As sátiras de Vila Rica


Vila Rica em Sátiras | Adriana Romeiro | Ed. Unicamp | 2018


Lançado pela editora da Unicamp, o livro Vila Rica em Sátiras: produção e circulação de pasquins em Minas Gerais, 1732 é resultado da pesquisa de pós-doutorado de Adriana Romeiro, financiada pelo CNPq.


A autora é professora do Departamento de História da Universidade Federal de Minas Gerais (UFMG) desde 1996. Seus trabalhos se concentram na história da administração colonial e na circulação de manuscritos na América portuguesa.

Entre outras obras, publicou, pela editora Autêntica, Corrupção e poder no Brasil: uma história – séculos XVI a XVIII (2017) e Dicionário histórico das Minas Gerais: período colonial (2012, em coautoria com Angela Vianna Botelho).


Em Vila Rica em Sátiras, Adriana Romeiro contextualiza historicamente a produção de pasquins em Vila Rica, bem como as sátiras dirigidas ao governador da cidade, D. Lourenço de Almeida.

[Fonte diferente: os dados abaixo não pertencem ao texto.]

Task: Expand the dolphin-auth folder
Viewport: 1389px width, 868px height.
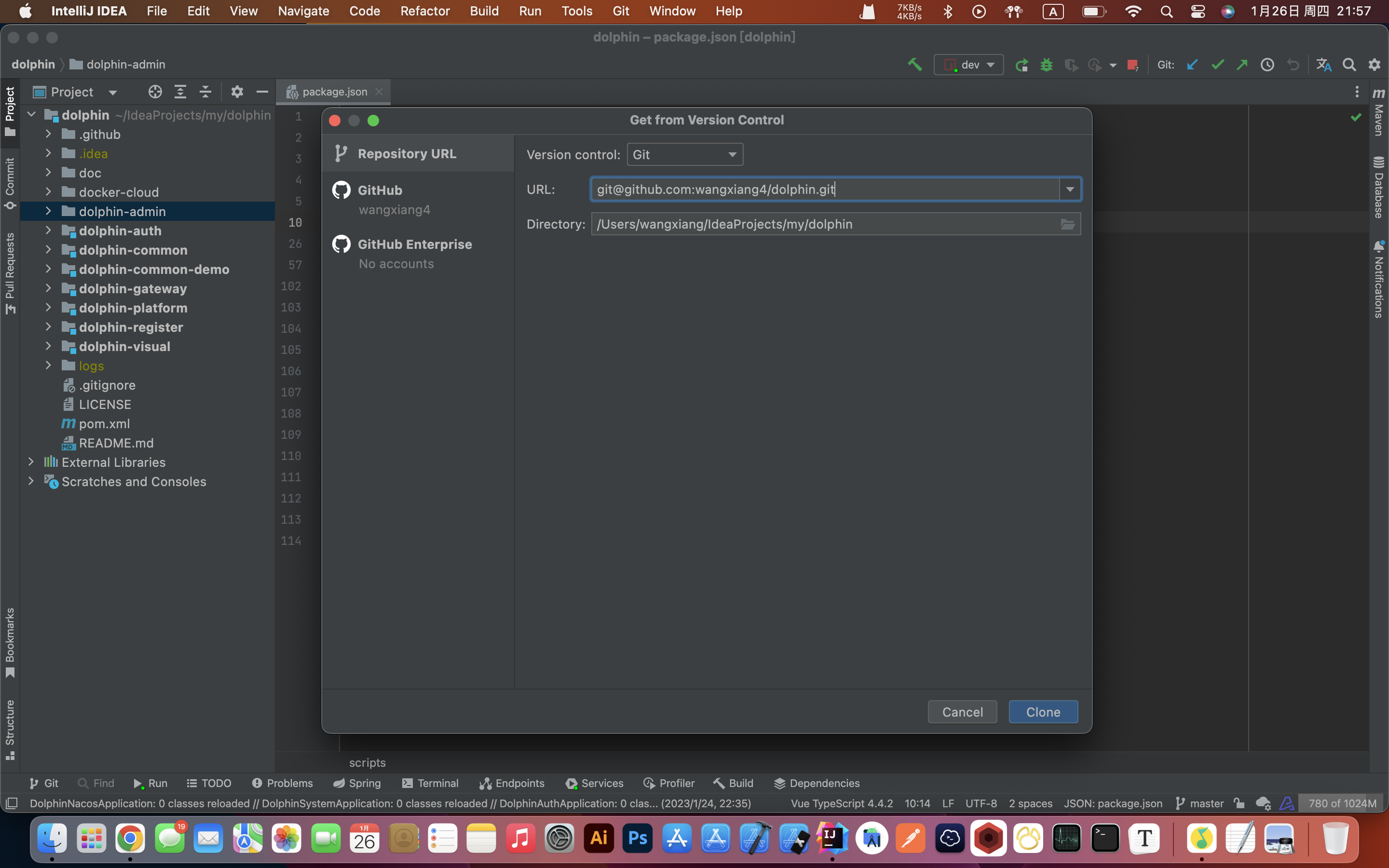Action: coord(48,231)
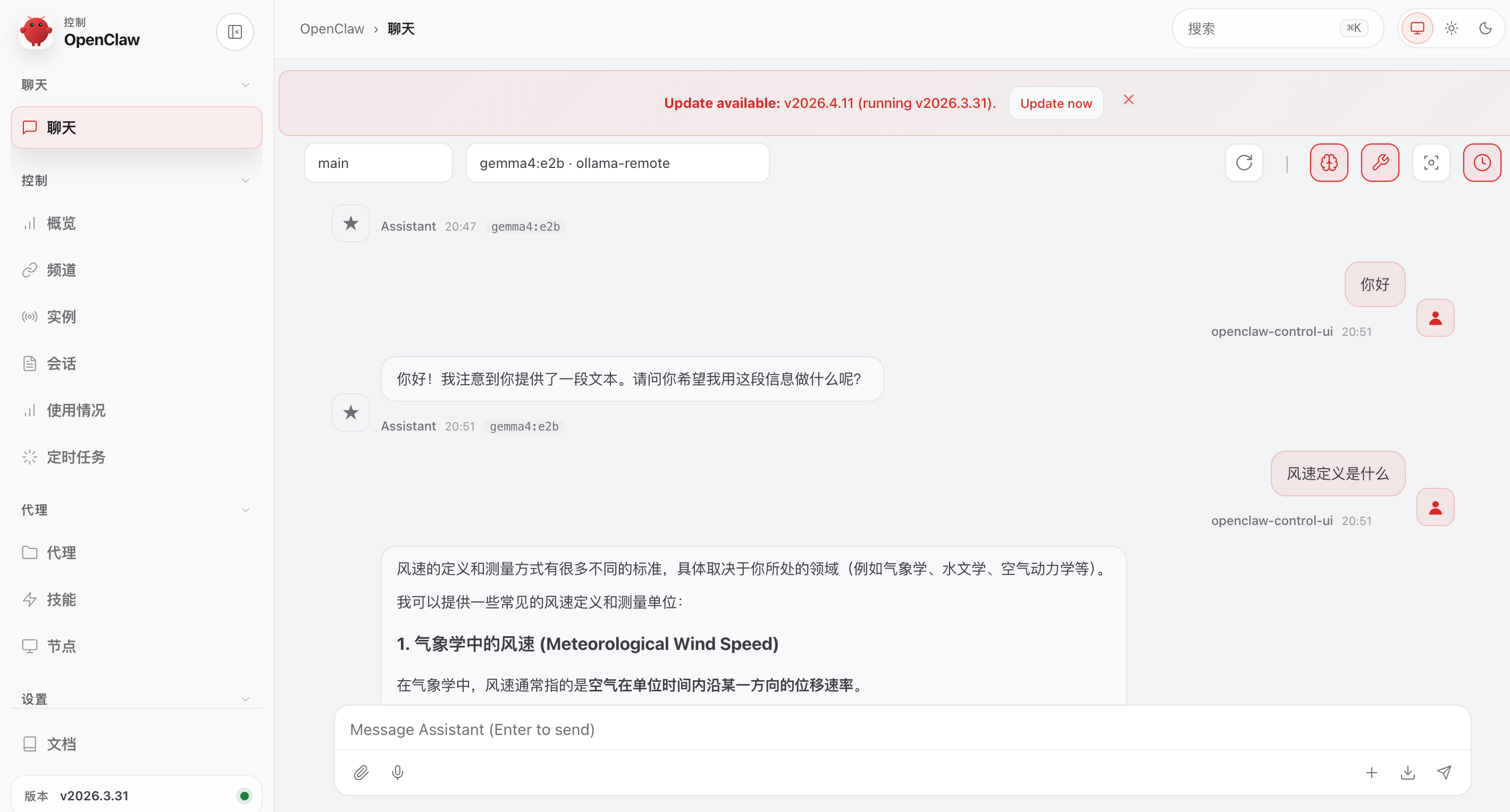Attach a file using the paperclip icon
Viewport: 1510px width, 812px height.
coord(362,772)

Cinco sátiras são transcritas na segunda parte da obra. Essas sátiras manuscritas encontram-se no arquivo da Biblioteca Geral da Universidade de Coimbra.


Na pesquisa, Adriana conclui que as sátiras circularam entre os meses de agosto e setembro de 1732 em Vila Rica.


O governador D. Lourenço de Almeida regressou para Lisboa em setembro de 1732, após um período de mais de 11 anos como principal autoridade na capitania das Minas Gerais.


Segundo a autora, a peça Romance satírico, assinado por um certo Bizorreira, se destaca entre as demais, pela sua qualidade literária, em que o autor cria o diálogo do governador à beira da morte e o padre Felipe de Almeida, evidenciando e denunciando seus atos de corrupção à frente da governadoria. Essa sátira é composta em redondilha maior e conta com 154 quadras.


Adriana Romeiro ressalta que há poucos trabalhos a respeito de escritos difamatórios do Brasil-Colônia, ao contrário do que ocorre na Espanha, Itália, França e Inglaterra, por meio de estudiosos como Christian Jouhaud, Robert Darnton, Arlette Farge.

De acordo com a autora, esse problema em parte se explica pelo fato de pouca atenção ser dada pelos pesquisadores aos documentos manuscritos.


Ainda no ensaio de abertura do livro, Adriana passeia por diferentes fatos históricos de Grão-Pará e Maranhão, Rio de Janeiro, Pernambuco, Salvador, São Paulo, em que aparecem pasquins e panfletos no centro de algumas rebeliões, levantes, sublevações.


Os escritos satíricos analisados por Adriana Romeiro constituem um fio histórico para se pensar a força e a função social da literatura nos fatos políticos da história do país. E mais: as pesquisas sobre o período literário do nosso Arcadismo pode ganhar novos contornos por meio dessa pesquisa (embora não seja algo destacado pela autora).